:: Pixel coordinate grounding data ::
++++

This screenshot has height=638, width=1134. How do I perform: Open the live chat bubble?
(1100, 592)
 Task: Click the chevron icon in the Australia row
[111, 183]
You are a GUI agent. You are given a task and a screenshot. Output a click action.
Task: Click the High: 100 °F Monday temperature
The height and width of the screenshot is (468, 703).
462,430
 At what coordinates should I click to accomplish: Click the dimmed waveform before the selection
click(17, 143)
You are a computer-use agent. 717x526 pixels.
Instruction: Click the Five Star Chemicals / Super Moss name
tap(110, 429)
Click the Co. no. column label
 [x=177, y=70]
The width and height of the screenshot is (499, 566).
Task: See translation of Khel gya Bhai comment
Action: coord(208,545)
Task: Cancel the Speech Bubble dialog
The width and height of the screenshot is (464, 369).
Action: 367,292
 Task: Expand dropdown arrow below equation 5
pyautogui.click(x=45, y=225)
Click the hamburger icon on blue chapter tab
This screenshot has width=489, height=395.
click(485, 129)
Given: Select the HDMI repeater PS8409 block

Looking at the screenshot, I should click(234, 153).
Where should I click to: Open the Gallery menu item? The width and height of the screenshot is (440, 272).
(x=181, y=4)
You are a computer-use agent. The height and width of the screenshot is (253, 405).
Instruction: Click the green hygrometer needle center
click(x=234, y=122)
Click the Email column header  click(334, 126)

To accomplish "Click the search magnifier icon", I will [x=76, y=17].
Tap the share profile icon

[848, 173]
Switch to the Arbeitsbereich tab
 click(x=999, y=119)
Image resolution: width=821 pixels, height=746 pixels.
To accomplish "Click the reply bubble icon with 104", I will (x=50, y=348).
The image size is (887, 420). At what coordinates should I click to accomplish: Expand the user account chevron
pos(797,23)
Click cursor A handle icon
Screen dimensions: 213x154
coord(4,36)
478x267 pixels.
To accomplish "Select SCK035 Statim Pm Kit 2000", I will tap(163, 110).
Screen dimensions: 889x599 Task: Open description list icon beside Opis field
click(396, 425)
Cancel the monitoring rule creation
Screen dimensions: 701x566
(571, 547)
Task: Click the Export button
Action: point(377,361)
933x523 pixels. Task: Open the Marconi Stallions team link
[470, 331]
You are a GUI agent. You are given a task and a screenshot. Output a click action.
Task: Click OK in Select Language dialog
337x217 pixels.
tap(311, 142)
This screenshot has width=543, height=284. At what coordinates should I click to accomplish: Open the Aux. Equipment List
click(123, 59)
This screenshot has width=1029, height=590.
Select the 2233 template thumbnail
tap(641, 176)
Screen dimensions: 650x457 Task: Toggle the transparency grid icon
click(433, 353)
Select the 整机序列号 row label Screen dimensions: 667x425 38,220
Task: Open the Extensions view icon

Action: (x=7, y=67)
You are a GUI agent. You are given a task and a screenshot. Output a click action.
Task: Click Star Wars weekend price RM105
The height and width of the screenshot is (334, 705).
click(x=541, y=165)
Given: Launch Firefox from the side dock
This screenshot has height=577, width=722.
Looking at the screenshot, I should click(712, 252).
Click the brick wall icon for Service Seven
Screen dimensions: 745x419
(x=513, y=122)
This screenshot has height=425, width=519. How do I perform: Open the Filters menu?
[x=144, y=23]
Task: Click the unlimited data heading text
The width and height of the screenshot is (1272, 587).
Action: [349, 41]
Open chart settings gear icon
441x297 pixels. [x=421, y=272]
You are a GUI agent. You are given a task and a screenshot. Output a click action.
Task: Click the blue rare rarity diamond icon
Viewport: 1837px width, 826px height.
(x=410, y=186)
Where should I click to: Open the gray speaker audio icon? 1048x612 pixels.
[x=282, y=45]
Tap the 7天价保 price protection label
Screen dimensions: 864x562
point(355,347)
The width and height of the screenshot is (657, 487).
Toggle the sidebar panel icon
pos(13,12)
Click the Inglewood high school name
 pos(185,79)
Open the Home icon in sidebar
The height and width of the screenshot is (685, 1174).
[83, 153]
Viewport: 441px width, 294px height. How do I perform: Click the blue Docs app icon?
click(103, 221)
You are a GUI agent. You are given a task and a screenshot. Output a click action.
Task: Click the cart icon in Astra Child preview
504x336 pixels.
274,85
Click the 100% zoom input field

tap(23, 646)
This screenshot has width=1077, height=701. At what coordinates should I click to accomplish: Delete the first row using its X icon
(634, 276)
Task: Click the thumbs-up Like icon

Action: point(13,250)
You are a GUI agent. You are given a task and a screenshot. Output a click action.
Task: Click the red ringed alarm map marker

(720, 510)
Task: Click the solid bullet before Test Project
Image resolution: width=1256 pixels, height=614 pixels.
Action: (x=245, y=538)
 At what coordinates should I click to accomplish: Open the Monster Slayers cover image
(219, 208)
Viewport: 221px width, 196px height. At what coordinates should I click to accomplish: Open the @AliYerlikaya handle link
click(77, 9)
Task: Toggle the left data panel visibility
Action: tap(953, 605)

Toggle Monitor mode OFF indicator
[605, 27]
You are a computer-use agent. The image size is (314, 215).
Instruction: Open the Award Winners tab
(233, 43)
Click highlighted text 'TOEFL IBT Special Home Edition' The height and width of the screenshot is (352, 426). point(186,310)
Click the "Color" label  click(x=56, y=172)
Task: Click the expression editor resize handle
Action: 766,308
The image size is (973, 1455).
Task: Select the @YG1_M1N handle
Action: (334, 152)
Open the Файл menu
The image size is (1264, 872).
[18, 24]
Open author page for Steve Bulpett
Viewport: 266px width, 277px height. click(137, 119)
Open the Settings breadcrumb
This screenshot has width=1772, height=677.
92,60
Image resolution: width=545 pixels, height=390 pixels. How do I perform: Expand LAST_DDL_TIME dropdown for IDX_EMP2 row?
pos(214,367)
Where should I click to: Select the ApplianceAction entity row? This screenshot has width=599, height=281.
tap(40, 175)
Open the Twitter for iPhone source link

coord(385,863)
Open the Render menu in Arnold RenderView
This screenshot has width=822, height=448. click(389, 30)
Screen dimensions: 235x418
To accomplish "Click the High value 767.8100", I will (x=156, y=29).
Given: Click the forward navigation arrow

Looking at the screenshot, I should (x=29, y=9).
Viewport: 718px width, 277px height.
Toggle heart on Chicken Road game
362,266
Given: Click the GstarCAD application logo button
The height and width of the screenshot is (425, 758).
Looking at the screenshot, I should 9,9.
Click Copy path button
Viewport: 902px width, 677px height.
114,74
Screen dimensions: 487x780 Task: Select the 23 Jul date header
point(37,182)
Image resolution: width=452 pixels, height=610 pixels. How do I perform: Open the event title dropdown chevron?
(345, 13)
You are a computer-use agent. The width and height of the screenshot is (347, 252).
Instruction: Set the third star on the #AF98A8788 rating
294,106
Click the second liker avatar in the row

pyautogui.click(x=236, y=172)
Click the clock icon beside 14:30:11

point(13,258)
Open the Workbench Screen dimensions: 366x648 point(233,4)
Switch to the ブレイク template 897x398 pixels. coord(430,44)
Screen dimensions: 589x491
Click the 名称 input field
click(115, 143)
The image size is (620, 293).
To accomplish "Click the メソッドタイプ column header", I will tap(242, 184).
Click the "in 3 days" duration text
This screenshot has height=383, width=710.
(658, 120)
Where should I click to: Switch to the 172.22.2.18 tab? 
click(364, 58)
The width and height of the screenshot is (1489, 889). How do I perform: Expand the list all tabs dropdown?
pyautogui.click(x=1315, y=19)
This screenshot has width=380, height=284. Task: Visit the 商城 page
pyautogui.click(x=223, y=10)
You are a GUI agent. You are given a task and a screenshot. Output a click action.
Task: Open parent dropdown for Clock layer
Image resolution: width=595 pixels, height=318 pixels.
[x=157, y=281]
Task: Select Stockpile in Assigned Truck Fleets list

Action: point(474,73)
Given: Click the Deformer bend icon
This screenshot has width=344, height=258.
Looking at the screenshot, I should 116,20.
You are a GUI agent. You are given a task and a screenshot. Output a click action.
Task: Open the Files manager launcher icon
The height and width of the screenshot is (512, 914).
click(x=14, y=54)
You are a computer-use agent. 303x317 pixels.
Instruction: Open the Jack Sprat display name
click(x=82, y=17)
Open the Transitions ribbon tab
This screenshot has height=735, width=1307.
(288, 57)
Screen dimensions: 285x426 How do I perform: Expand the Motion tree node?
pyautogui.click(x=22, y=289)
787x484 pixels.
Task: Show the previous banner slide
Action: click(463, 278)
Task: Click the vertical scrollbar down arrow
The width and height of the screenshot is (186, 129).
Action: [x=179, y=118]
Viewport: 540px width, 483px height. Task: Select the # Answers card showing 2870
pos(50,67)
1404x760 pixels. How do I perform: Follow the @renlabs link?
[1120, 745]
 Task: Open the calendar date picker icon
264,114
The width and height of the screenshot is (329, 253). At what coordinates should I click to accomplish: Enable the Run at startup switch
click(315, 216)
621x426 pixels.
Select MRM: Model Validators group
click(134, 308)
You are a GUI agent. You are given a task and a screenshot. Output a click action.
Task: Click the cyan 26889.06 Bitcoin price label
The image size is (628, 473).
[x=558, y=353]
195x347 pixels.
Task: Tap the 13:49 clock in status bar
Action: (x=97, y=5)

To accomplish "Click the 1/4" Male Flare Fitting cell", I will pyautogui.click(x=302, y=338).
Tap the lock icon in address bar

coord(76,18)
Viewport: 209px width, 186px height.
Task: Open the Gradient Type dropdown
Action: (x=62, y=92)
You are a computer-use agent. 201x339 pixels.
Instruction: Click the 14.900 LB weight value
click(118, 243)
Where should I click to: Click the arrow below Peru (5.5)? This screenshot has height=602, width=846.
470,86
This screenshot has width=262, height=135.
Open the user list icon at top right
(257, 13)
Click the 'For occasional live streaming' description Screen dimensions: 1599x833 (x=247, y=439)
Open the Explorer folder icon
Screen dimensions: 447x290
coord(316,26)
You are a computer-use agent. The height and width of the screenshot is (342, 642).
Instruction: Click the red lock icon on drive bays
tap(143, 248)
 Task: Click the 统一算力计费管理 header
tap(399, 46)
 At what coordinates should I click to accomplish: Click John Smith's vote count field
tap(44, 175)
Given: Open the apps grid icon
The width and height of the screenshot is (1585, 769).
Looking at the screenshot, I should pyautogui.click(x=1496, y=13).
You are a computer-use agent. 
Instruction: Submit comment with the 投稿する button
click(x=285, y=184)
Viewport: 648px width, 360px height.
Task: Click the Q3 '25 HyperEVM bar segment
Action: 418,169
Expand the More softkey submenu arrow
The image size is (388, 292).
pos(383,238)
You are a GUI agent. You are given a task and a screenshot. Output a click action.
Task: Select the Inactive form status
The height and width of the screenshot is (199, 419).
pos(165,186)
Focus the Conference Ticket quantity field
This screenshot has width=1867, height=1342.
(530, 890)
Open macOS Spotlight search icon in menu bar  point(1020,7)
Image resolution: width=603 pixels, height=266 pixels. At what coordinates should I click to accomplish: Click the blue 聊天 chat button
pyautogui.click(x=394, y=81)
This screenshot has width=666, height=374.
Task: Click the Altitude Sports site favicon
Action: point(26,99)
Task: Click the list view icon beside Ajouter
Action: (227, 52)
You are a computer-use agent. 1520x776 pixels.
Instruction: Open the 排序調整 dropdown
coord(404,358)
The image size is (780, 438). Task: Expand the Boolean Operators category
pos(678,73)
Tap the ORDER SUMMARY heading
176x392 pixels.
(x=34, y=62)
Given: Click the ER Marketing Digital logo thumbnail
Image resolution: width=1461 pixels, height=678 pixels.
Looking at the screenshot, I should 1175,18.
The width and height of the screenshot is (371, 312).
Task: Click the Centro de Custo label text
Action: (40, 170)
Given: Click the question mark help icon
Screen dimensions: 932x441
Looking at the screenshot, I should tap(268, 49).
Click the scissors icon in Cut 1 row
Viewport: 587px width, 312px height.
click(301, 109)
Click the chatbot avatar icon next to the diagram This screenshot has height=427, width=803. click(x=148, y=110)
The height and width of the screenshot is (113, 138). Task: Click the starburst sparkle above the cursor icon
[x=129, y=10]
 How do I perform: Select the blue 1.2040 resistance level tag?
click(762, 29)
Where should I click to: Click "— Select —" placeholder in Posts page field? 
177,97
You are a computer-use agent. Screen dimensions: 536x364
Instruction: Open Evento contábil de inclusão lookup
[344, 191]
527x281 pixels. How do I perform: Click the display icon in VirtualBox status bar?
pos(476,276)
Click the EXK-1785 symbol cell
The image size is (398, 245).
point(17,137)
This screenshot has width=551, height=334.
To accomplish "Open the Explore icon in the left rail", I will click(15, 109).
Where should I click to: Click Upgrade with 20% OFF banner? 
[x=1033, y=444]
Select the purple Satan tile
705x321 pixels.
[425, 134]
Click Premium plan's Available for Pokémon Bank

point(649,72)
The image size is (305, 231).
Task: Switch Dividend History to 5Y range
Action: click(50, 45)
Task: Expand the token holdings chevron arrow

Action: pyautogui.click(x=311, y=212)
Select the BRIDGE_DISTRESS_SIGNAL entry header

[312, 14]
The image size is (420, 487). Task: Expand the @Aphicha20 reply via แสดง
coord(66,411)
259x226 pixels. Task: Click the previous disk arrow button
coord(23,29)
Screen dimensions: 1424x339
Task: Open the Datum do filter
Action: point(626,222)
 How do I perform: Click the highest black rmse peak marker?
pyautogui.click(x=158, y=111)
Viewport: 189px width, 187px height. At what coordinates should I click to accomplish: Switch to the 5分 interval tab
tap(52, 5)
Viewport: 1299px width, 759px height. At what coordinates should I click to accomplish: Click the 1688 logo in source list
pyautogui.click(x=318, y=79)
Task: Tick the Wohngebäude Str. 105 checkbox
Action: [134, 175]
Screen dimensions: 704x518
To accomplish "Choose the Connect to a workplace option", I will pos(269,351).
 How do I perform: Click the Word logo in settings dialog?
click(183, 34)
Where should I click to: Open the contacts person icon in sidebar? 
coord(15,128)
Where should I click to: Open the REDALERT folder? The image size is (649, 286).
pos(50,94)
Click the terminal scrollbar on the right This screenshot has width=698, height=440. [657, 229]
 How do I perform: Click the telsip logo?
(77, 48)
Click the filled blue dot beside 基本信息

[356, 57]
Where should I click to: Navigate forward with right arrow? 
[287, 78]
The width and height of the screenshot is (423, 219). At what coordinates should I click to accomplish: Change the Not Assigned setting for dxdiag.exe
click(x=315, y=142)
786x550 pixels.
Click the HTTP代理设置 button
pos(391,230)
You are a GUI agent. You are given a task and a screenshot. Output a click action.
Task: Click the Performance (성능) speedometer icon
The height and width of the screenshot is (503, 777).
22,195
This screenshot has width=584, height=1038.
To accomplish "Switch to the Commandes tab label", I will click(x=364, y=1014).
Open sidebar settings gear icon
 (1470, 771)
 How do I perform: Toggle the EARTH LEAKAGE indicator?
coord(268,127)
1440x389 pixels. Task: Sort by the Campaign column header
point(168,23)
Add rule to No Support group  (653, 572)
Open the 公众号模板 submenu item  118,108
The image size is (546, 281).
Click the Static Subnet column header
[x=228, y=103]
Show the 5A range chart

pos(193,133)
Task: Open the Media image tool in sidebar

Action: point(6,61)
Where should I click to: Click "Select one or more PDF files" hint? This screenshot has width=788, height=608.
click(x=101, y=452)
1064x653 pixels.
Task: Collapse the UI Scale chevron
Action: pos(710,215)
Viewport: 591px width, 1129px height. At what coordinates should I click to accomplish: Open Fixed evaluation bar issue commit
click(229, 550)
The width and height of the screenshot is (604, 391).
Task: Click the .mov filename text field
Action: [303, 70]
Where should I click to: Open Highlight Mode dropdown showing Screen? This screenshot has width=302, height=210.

++++

:: Exercise objective ::
Across the records, count the lines that contain the word "scrollbar" and give that figure alone.

:: Exercise response ::
2